- [Entries provided]:
• • •
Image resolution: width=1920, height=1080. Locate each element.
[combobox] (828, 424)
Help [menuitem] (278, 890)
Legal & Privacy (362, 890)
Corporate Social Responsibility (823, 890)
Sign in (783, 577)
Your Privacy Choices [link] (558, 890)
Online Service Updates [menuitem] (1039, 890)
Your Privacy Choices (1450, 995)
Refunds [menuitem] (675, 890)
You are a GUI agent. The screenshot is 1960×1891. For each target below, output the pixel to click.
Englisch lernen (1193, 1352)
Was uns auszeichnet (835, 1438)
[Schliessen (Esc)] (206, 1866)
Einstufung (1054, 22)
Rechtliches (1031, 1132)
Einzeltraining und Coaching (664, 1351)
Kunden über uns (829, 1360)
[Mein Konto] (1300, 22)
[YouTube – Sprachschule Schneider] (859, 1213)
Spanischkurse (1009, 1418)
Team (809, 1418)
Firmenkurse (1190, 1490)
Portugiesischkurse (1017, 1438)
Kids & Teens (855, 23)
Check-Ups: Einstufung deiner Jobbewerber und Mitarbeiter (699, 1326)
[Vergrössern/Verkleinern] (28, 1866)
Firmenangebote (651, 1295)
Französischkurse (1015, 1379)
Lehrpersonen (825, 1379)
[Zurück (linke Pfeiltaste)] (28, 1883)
• • •
- [Task statement]: Nothing should appear in the output except the lines from the one with "Firmenkurse (1190, 1490)" through the end of the records above, copied exactly.

- [Solution for this task]:
Firmenkurse (1190, 1490)
Portugiesischkurse (1017, 1438)
Kids & Teens (855, 23)
Check-Ups: Einstufung deiner Jobbewerber und Mitarbeiter (699, 1326)
[Vergrössern/Verkleinern] (28, 1866)
Firmenangebote (651, 1295)
Französischkurse (1015, 1379)
Lehrpersonen (825, 1379)
[Zurück (linke Pfeiltaste)] (28, 1883)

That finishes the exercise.